_WRITTEN REQUEST_
Copy out the entries from the start through the line containing "center [182, 221].", switching each "Locate an element on the screen" to "Find an element on the screen" and leaving everything else unchanged.

• • • •

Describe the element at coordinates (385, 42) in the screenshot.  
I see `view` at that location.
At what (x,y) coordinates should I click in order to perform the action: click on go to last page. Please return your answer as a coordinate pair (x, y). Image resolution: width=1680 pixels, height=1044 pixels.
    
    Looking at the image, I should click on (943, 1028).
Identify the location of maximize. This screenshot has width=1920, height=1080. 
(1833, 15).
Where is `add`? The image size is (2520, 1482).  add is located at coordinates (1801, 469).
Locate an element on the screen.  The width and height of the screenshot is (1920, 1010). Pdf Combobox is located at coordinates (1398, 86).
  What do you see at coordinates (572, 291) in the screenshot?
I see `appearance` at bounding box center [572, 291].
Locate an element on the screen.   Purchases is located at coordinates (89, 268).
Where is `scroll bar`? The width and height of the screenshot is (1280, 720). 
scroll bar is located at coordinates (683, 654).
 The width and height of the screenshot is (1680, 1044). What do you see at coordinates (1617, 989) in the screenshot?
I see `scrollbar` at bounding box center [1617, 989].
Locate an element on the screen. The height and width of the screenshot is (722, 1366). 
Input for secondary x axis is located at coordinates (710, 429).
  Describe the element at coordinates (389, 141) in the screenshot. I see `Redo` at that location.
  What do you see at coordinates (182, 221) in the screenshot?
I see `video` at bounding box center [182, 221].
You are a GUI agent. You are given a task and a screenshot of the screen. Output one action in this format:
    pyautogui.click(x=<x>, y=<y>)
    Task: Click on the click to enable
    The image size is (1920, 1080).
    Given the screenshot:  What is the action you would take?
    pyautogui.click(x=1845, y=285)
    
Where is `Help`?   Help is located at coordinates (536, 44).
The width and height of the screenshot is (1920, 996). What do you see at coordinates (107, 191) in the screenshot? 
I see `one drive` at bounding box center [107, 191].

• • • •

_ANSWER TO THE PROBLEM_
Describe the element at coordinates (385, 42) in the screenshot.  
I see `view` at that location.
At what (x,y) coordinates should I click in order to perform the action: click on go to last page. Please return your answer as a coordinate pair (x, y). Image resolution: width=1680 pixels, height=1044 pixels.
    
    Looking at the image, I should click on (943, 1028).
Identify the location of maximize. This screenshot has width=1920, height=1080. 
(1833, 15).
Where is `add`? The image size is (2520, 1482).  add is located at coordinates (1801, 469).
Find an element on the screen.  The width and height of the screenshot is (1920, 1010). Pdf Combobox is located at coordinates (1398, 86).
  What do you see at coordinates (572, 291) in the screenshot?
I see `appearance` at bounding box center [572, 291].
Find an element on the screen.   Purchases is located at coordinates (89, 268).
Where is `scroll bar`? The width and height of the screenshot is (1280, 720). 
scroll bar is located at coordinates (683, 654).
 The width and height of the screenshot is (1680, 1044). What do you see at coordinates (1617, 989) in the screenshot?
I see `scrollbar` at bounding box center [1617, 989].
Find an element on the screen. The height and width of the screenshot is (722, 1366). 
Input for secondary x axis is located at coordinates (710, 429).
  Describe the element at coordinates (389, 141) in the screenshot. I see `Redo` at that location.
  What do you see at coordinates (182, 221) in the screenshot?
I see `video` at bounding box center [182, 221].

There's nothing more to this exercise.